Я поднялся, решив, что пора идти.
— Вы все-таки не высказали вашего мнения об абстракционизме… — заметила Лида.
— Вы все-таки не высказали вашего мнения об абстракционизме… — заметила Лида.
— Я как раз уточняю его для себя. А что вы думаете о дактилоскопии?
— Ничего… — пожала плечами девушка. — И, кроме того, я не вижу связи…
— Не видите? Но отпечаток пальца — это почти абстрактная картина. С той лишь разницей, что отпечаток пальца может когда-нибудь пригодиться.
— Ага… Значит, вы не очень-то лестного мнения об абстракционистах. А вы знаете, что на Западе кое-кто рисует картины пальцами?
— Это интересно, — признал я. — Особенно если речь идет о пальцах ног. Но искусство — слишком широкая область, а я тороплюсь. Как-нибудь в следующий раз…
Я сделал три шага к двери и поднял руку, прощаясь. В этот момент художница предостерегающе крикнула:
— Осторожно, провод!
«Провод? Наконец-то!» — мелькнуло у меня в голове, и я взглянул под ноги. Оказалось, что я чуть не наступил на провод, лежавший на полу. Осторожно подняв оголенные концы его, скрученные в кольца, я вопросительно посмотрел на хозяйку.
— Я сделала это для электроплитки, — объяснила она. — Штепсель разбился, и я временно соединяю без штепселя. Обещали прислать мастера, чтобы проверил всю проводку и поставил штепсели, но никто не идет к нам, не торопится…
— Такая мелочь может убить человека, — проговорил я сухо, положив провод на пол.
— Наверное… — улыбнулась Лида. — Только зачем убивать человека?
На такие вопросы я отвечать не привык, взглянул на нее испытующе. Есть люди наивные, есть другие — притворяющиеся наивными. Разницу между этими двумя группами сразу не обнаружишь.
— У кого, кроме вас, есть ключ от ателье?

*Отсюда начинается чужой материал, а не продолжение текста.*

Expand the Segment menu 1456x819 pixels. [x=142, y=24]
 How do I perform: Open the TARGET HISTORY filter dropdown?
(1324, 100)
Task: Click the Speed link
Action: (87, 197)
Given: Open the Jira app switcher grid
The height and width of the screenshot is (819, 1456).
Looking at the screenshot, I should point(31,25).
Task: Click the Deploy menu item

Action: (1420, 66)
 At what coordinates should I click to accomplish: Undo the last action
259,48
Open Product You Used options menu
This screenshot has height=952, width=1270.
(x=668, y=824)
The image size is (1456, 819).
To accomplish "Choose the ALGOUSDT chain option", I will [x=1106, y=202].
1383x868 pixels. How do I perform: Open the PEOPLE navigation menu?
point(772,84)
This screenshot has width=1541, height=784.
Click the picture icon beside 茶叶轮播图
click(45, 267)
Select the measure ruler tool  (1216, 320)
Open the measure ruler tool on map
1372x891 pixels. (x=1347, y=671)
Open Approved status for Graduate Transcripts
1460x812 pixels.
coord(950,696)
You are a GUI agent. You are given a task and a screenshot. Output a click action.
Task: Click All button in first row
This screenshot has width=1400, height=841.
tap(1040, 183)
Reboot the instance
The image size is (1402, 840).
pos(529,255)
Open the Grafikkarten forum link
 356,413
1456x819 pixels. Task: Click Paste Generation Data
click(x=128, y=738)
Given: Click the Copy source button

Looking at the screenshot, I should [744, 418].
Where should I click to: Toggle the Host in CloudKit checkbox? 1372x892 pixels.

— У отца. У него второй ключ.
Я снова поднял руку и вышел на лестницу. Вслед мне донеслось:
— Заходите еще!
«Может, так оно и будет», — сказал я себе мысленно, быстро спускаясь по лестнице. Хотя и нежелательно, ибо это задевает мое профессиональное самолюбие. Если с одним и тем же свидетелем приходится разговаривать второй или третий раз, это, как правило, означает, что ты недостаточно продуманно разговаривал с ним в первый раз.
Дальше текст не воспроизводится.